Les Nations Unies indiquent que la population mondiale atteindra les 7 milliards d’individus en ce mois d’octobre 2011. L’approche de cette échéance a déclenché une vague d’articles et d’éditoriaux accusant la surpopulation d’être à l’origine des crises environnementales mondiales.

Au Times Square de New York [intersection de Broadway et de la septième avenue, dans le quartier de Manhattan, l’une des principales zones commerciales de la ville, avec de nombreuses enseignes lumineuses], une gigantesque et coûteuse vidéo [2] déclarant que « la surpopulation humaine conduit à l’extinction des espèces animales » a été installée. Dans les stations les plus fréquentées du métro londonien, des panneaux d’affichage électronique avertissent qu’une population de 7 milliards de personnes est écologiquement insoutenable [3].

En 1968, on pouvait lire dans le best-seller de Paul Ehrlich, The Population Bomb [traduit en français en 1972 par Fayard sous le titre La bombe P] que « la bataille pour nourrir l’humanité est terminée » du fait de la surpopulation et que les années 1970 seraient une période de famines à l’échelle du monde et que le taux de mortalité allait croître. Toutes ses prédictions se sont révélées fausses. Mais, quatre décennies plus tard, ses successeurs utilisent toujours la phrase d’Ehrlich « il y a trop de population !« pour expliquer les problèmes environnementaux.

Pourtant, la plupart des 7 milliards d’individus ne mettent pas en danger la Terre. La majorité de la population mondiale ne détruit pas les forêts, n’anéantit pas les espèces animales en danger, ne pollue pas les rivières et les océans et, pour l’essentiel, n’émet pas de gaz à effet de serre.

Même dans les pays riches du Nord, la plupart des destructions environnementales ne sont pas causées par des individus ou des ménages, mais par les mines, les usines et les centrales électriques gérées par des firmes qui se préoccupent plus des profits que de la survie de l’humanité.

Aucune réduction de la population américaine n’aurait arrêté l’empoisonnement du Golfe du Mexique par BP [British Petroleum] l’année dernière.

Une baisse du taux de natalité n’arrêtera pas l’extraction des sables bitumineux du Canada, l’un des crimes les plus stupéfiants que le monde ait jamais vus ainsi que l’a justement appelé Bill McKibben [écologiste américain][4].

L’accès universel à un contrôle des naissances devrait être un droit humain fondamental. Mais celui-ci n’aurait en rien empêché les destructions massives des écosystèmes du delta du Niger réalisées par Shell ou encore les dégâts incommensurables que Chevron a causés aux forêts tropicales d’Équateur.

Ironiquement : c’est alors que les groupes « populationnistes » concentrent leur attention sur les 7 milliards d’habitants de notre planète que les manifestant·e·s du mouvement Occupy partout dans le monde identifient la véritable source des destructions environnementales : ce ne sont pas les 7 milliards, mais les « un pour cent », la poignée de millionnaires et milliardaires qui possèdent plus, consument plus et détruisent plus que nous tous réunis.

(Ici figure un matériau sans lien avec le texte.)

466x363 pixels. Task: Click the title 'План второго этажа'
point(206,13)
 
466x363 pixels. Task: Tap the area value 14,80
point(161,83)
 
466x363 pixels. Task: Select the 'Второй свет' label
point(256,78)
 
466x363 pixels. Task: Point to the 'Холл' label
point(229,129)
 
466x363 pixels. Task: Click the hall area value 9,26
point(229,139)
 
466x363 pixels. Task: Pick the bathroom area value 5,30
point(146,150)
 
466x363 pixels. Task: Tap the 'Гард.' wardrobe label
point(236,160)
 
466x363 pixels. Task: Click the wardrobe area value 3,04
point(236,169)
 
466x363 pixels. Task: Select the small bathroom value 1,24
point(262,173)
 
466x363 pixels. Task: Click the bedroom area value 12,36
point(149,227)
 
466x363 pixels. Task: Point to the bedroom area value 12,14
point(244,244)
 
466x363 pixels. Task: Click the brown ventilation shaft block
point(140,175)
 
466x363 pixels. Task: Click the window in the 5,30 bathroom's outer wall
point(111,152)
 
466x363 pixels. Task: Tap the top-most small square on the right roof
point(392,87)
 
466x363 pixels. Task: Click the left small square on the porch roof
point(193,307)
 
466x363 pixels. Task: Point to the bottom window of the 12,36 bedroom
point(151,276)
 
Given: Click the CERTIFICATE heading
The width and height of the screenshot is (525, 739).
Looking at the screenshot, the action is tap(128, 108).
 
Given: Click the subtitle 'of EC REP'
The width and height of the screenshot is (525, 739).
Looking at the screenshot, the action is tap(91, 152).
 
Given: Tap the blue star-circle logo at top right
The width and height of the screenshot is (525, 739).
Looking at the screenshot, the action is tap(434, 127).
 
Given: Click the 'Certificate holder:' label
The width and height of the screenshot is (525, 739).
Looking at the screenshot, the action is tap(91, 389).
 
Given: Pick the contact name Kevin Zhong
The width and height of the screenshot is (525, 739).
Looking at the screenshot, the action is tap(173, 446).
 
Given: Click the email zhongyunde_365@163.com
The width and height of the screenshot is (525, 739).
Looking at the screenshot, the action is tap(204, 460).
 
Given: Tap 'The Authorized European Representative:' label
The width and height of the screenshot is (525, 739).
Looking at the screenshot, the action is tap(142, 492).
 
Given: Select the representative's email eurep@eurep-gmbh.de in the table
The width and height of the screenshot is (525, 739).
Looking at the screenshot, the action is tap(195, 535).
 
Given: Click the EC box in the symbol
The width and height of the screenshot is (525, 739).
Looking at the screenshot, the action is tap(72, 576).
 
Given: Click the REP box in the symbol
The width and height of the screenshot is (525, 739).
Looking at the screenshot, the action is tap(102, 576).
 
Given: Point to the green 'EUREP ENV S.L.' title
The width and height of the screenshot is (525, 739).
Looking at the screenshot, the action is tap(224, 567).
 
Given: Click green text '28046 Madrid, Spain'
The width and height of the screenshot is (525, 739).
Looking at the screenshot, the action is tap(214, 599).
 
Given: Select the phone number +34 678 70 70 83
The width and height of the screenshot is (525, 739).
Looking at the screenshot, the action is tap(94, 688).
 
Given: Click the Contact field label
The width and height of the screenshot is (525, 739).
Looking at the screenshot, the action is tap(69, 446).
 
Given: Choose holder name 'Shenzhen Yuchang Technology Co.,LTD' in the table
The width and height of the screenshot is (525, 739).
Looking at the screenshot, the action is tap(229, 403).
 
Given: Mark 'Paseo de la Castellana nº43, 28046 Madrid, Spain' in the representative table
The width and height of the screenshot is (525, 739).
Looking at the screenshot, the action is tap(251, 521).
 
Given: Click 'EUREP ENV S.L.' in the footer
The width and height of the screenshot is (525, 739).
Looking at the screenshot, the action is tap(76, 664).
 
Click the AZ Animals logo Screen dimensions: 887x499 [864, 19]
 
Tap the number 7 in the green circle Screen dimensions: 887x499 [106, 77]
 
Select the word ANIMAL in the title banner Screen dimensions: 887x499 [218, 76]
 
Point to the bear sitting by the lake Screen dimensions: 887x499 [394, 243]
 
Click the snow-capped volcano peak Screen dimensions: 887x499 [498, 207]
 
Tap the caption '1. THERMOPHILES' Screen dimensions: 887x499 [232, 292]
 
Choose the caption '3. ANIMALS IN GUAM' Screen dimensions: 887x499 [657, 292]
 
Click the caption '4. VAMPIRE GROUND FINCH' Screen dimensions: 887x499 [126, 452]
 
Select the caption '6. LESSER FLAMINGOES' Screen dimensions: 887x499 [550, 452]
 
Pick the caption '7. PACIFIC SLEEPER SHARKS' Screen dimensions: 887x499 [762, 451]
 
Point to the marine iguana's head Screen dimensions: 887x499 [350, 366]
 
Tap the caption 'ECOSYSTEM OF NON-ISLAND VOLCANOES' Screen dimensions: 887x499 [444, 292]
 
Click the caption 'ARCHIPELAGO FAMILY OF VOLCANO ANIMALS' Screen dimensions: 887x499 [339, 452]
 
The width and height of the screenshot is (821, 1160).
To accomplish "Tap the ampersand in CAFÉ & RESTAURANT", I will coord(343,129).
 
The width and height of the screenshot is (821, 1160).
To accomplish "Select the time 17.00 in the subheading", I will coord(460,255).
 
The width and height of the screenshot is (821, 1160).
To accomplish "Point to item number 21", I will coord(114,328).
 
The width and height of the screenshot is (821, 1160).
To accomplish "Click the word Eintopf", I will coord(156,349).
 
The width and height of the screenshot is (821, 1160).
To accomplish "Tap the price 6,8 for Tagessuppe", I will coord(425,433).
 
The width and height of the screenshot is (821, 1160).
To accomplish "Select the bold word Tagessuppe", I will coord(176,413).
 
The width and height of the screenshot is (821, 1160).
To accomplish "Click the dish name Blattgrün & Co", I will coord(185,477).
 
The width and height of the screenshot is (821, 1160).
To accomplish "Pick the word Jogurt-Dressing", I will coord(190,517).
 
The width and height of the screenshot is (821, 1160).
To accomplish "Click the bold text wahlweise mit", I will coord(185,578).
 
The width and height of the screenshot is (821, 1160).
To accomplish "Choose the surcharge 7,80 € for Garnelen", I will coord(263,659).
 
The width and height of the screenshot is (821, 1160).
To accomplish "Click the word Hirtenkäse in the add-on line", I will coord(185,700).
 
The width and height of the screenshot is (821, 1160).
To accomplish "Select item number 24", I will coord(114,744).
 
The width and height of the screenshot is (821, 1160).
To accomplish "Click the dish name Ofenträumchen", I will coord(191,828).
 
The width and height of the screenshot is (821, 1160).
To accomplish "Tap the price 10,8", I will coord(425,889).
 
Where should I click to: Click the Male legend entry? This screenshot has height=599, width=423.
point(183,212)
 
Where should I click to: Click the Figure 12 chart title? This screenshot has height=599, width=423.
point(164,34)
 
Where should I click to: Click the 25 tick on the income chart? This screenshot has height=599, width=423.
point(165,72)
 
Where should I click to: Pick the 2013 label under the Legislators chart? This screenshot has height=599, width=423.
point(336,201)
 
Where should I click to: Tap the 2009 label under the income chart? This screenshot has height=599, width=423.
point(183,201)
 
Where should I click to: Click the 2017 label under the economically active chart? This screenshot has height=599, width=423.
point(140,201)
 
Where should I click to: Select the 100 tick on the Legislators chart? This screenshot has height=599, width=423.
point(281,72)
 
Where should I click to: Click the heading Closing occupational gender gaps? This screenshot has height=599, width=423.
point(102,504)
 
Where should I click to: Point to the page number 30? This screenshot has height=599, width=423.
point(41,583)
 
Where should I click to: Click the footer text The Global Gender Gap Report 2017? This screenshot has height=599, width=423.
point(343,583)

Aux États-Unis, les « un pour cent » les plus riches possèdent une majorité de toutes les actions et participations des firmes, leur donnant un contrôle absolu sur ces sociétés qui sont directement responsables de la plupart des destructions environnementales.

Un rapport récent [5], réalisé par le cabinet de conseil britannique Trucost pour les Nations Unies, estime que seulement 3000 entreprises provoquent pour 2,15 billions [trillions, pour l’échelle courte utilisée aux E.-U.] de dollars [2’150’000’000’000 de dollars] de dommages environnementaux chaque année [soit, selon ce rapport, près du tiers de l’ensemble des « coûts environnementaux »]. Pour scandaleux que ce chiffre soit – rappelons que seuls six pays ont un PIB supérieur à 2,15 billions de dollars –, il minimise sensiblement les dégâts, parce qu’il exclut les coûts qui résulteraient de « potentiels événements à fort impact tel que la [sur]pêche ou l’effondrement d’écosystèmes » et « de coûts externes causés par l’utilisation et l’élimination des produits, ainsi que l’utilisation par les entreprises d’autres ressources naturelles ainsi que du rejet de davantage de polluants par le biais de leurs opérations ainsi que celles de leurs fournisseurs. »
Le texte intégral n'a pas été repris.